Après un bref répit samedi, les services météorologiques prévoient une nouvelle «acqua alta» à 1,60 mètre pour dimanche à la mi-journée, un niveau toujours dangereux, raconte l'AFP.
Vendredi, la marée haute avait atteint 1,54 mètre et conduit à la fermeture pendant plusieurs heures de l'emblématique place Saint-Marc. Et mardi soir, Venise avait connu sa pire marée haute en 53 ans, à 1,87 m, soit le deuxième record historique derrière celui du 4 novembre 1966 (1,94 m). L'eau a envahi les églises, commerces, musées et hôtels de ce joyau classé au patrimoine mondial par l'Unesco, l'inondant à 80%.
La plupart des distributeurs de billets étaient hors d'usage samedi dans la ville.
«Venise est dévastée, il y a pour un milliard (d'euros) de dégâts», a déclaré le maire Luigi Brugnaro.
L'équipe de football d'Italie s'est rendue dans la ville samedi pour montrer sa solidarité. «Venise survivra aussi à ça. Comme un athlète gravement blessé qui finit par se relever», a déclaré l'ancien international Gianluca Vialli.
Le ministre italien de la Culture, Dario Franceschini, venu vendredi constater sur place les dégâts, estime que les travaux de réparation seront considérables. Plus de 50 églises ont été endommagées, a-t-il noté.
«Toutes les réserves qui sont en sous-sol sont perdues !», se lamentait Luciano, employé d'un magasin place Saint-Marc. «Ces marées hautes si fréquentes n'arrivaient pas avant (...) Cette fois il y a beaucoup plus de dégâts que par le passé».
Venise, qui compte 50.000 habitants, reçoit 36 millions de touristes par an, dont 90% d'étrangers.
Des hôtels, dont la Locanda Al Leon, commencent à déplorer des annulations pour les fêtes de fin d'année.
Le maire de Venise a annoncé vendredi l'ouverture d'un compte bancaire pour tous ceux qui, en Italie et à l'étranger, souhaitent contribuer aux réparations. «Venise, endroit unique, est l'héritage de tout le monde. Grâce à votre aide, Venise brillera de nouveau», a-t-il écrit dans un communiqué.
Les habitants dont les logements ont été endommagés peuvent demander une aide gouvernementale immédiate de 5.000 euros, et les commerçants peuvent recevoir jusqu'à 20.000 euros.

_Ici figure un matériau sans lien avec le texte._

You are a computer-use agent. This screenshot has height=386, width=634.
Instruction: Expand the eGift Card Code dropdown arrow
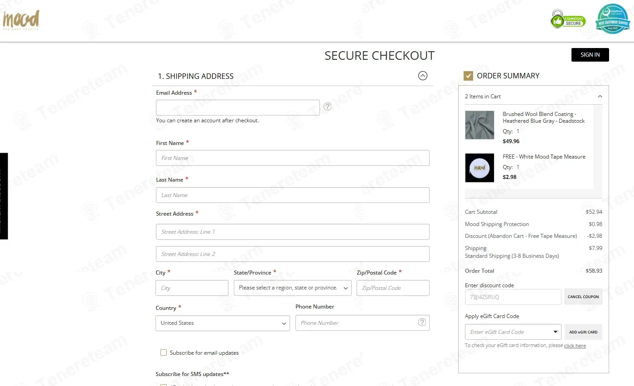(555, 332)
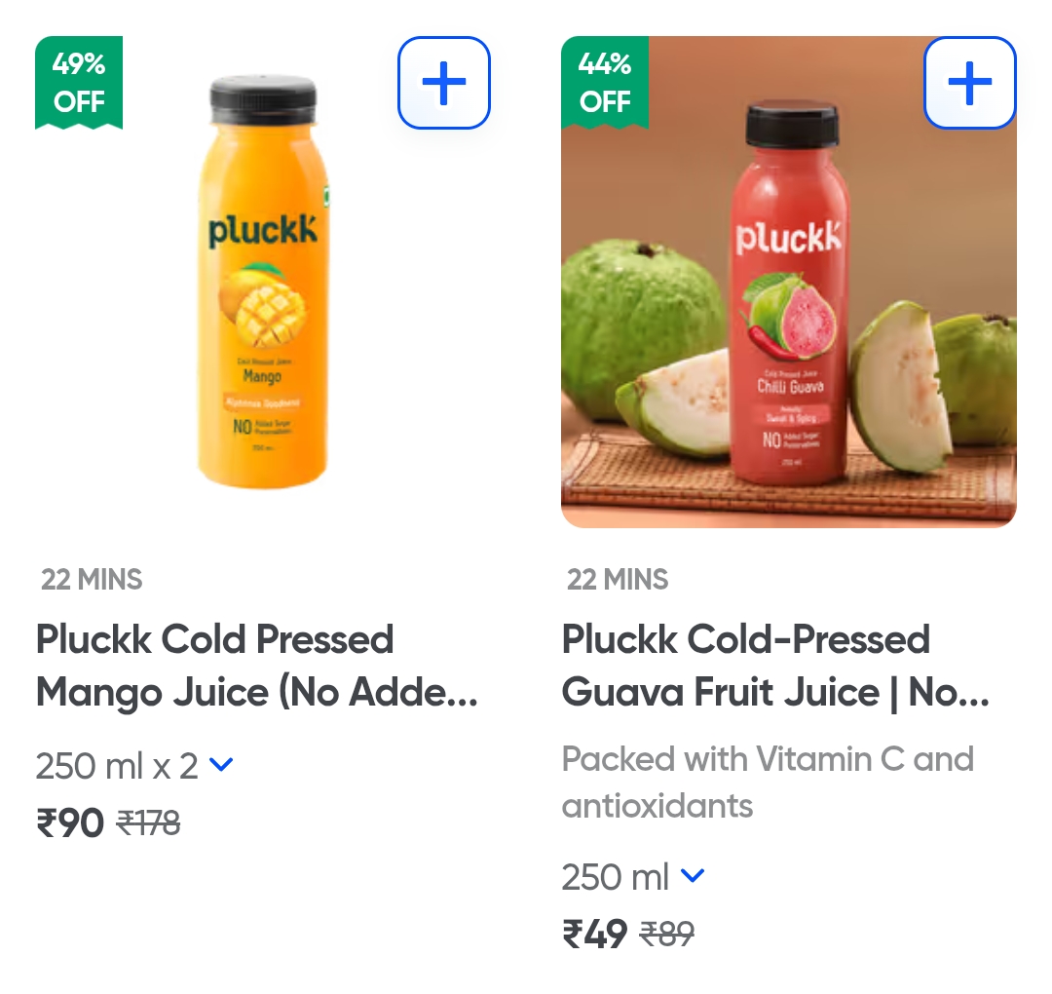Click the 22 MINS label under guava juice
The image size is (1052, 994).
[618, 580]
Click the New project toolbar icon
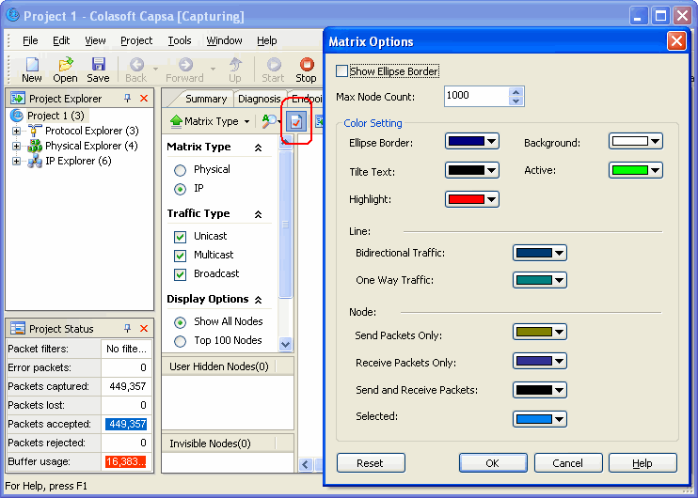Image resolution: width=698 pixels, height=498 pixels. (x=32, y=65)
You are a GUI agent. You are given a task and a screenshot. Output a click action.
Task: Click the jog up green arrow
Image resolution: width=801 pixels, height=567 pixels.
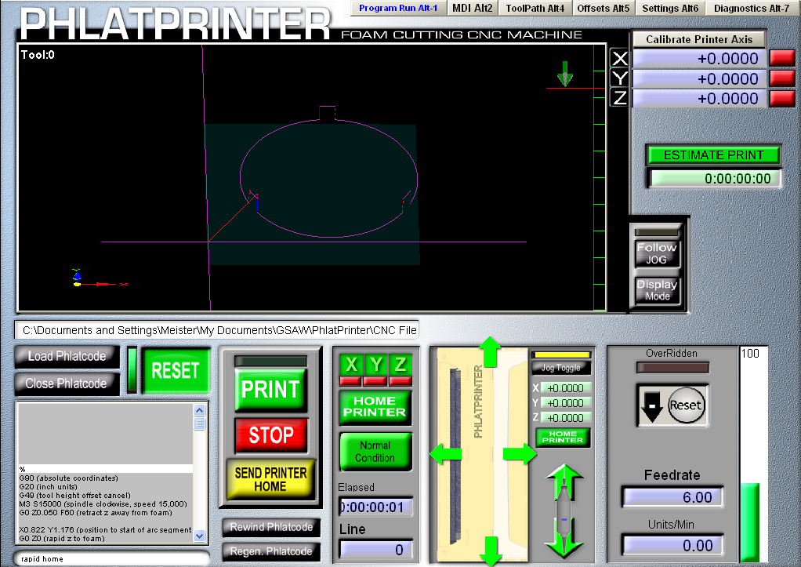coord(491,352)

Jeudi soir, le gouvernement du Premier ministre Giuseppe Conte avait approuvé l'instauration de l'état d'urgence à Venise et annoncé le déblocage de 20 millions d'euros «pour les interventions les plus urgentes».

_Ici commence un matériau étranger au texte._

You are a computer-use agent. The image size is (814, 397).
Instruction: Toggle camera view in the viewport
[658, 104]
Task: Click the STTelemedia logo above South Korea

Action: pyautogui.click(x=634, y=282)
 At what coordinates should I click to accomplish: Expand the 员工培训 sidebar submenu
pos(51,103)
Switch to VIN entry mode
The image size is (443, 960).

Cette procédure d'état d'urgence, souvent utilisée dans une Italie régulièrement frappée par des désastres (séismes, éruptions volcaniques et glissements de terrain), dote le gouvernement de «pouvoirs et moyens exceptionnels».

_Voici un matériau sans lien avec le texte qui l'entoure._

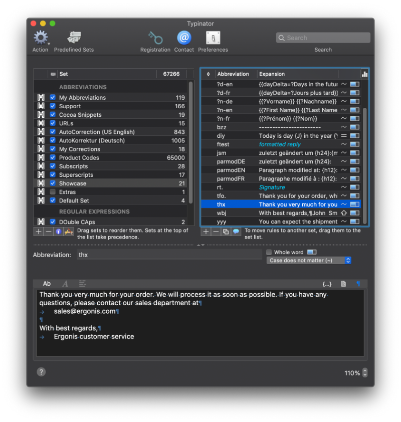
Task: Toggle the blue pilcrow invisibles icon
Action: point(358,284)
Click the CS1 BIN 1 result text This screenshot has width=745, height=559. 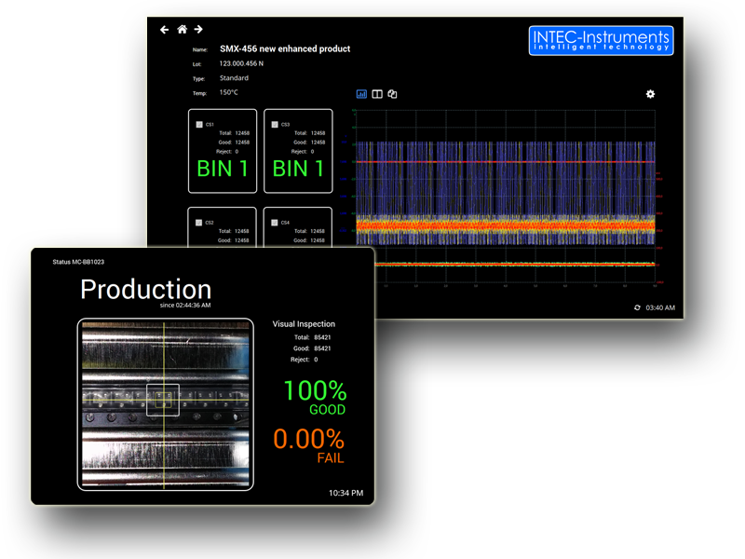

Venise, bâtie sur 118 îles et îlots en majorité artificiels et sur pilotis, est menacée d'engloutissement. Elle s'est enfoncée de 30 centimètres dans la mer Adriatique en un siècle.
Pour le ministre de l'Environnement Sergio Costa, la fragilité de Venise s'est accrue en raison de la «tropicalisation» de la météo, avec d'intenses précipitations et de fortes rafales de vent, liée au réchauffement climatique.
Les écologistes montrent aussi du doigt l'expansion du grand port industriel de Marghera, situé en face de Venise, et le défilé des bateaux de croisière géants.
L'«acqua alta» record de mardi a submergé 80% de la cité, provoqué la mort d'un septuagénaire et renversé des gondoles ainsi que des vaporetti (bateaux de transport public).
De nombreux responsables, dont le maire, ont appelé à mettre en service «au plus vite» le projet de digues MOSE (Moïse en italien, acronyme de Module expérimental électromécanique).
Lancé en 2003 et retardé par des malfaçons et des enquêtes pour corruption, MOSE s'appuie sur 78 digues flottantes qui se relèvent et barrent l'accès à la lagune en cas de montée des eaux de l'Adriatique, jusqu'à trois mètres de hauteur. De récents tests ont permis d'identifier des vibrations et de la rouille mais, selon M. Conte, il est «prêt à 93%» et sera «achevé au printemps 2021».